13. The method according to claim 11, further comprising:

After the available wavelength conversion capability between the member links in the bundle link and other links (including member links in other bundle links and other non-bundle links) is occupied or released, the corresponding bundle The available wavelength conversion capability information between the link and other links (including other bundle links and other non-bundled links) must be recalculated, and the result is still all member links and other links in the bundled link. The wavelength conversion of the links (including the member links of other non-bundled links and other bundle links) is a union of the available information and needs to be re-broadcast.

The method according to any one of claims 1 to 13, wherein the first predetermined policy comprises one of the following:

 Randomly selecting member links in the bundle link;

 Sorting all available member links in the bundled link according to a predetermined policy, and selecting a member link at a predetermined position after the sorting;

 Selecting the member link that has been used the most frequently from the available member links according to the number of times the member links in the bundle link have been used;

 A member link is selected from the bundle link according to the network load.
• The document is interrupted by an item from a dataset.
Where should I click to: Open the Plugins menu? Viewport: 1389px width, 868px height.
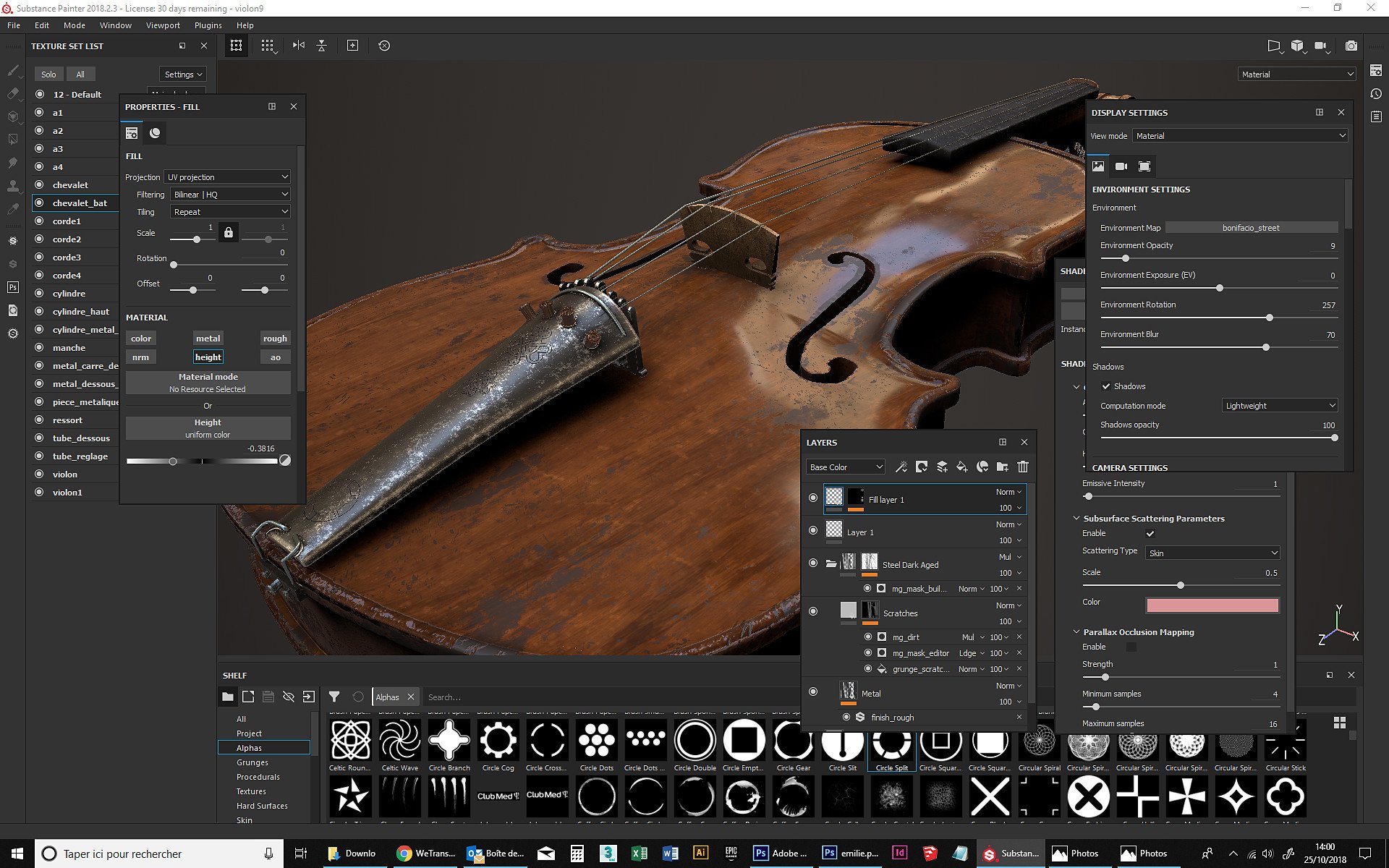(x=208, y=25)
The method according to any one of claims 1 to 13, wherein the second predetermined policy comprises one of the following:

 Random selection in the available wavelengths of the member links;

 All available wavelengths of the member links are sorted according to a predetermined strategy, and the wavelengths of the predetermined positions after sorting are selected;

 Selecting the wavelength that has been used the most from the available wavelengths based on the number of times the wavelength in the member link has been used;

 Select from the available wavelengths of the member links based on the network load.

16. The method of claim 1, wherein the method is applicable to the following architectures that combine routing calculation, wavelength assignment, and member link selection:

 Centralized routing calculation + centralized wavelength allocation + centralized member link selection; centralized routing calculation + centralized wavelength allocation + distributed member link selection; centralized routing calculation + distributed wavelength Allocation + centralized member link selection; centralized routing calculation + distributed wavelength assignment + distributed member link selection; distributed routing calculation + distributed wavelength assignment + distributed member link selection.

The method according to claim 16, further comprising: before the label switching path is established, both the route calculation and the wavelength assignment entity must obtain the wavelength constraint information and the wavelength available information of the bundle link in advance, the node Connectivity constraint information, wavelength conversion capability constraint information, and wavelength conversion available information between internal bundle links, between non-bundled links, and bundled links and non-bundled links.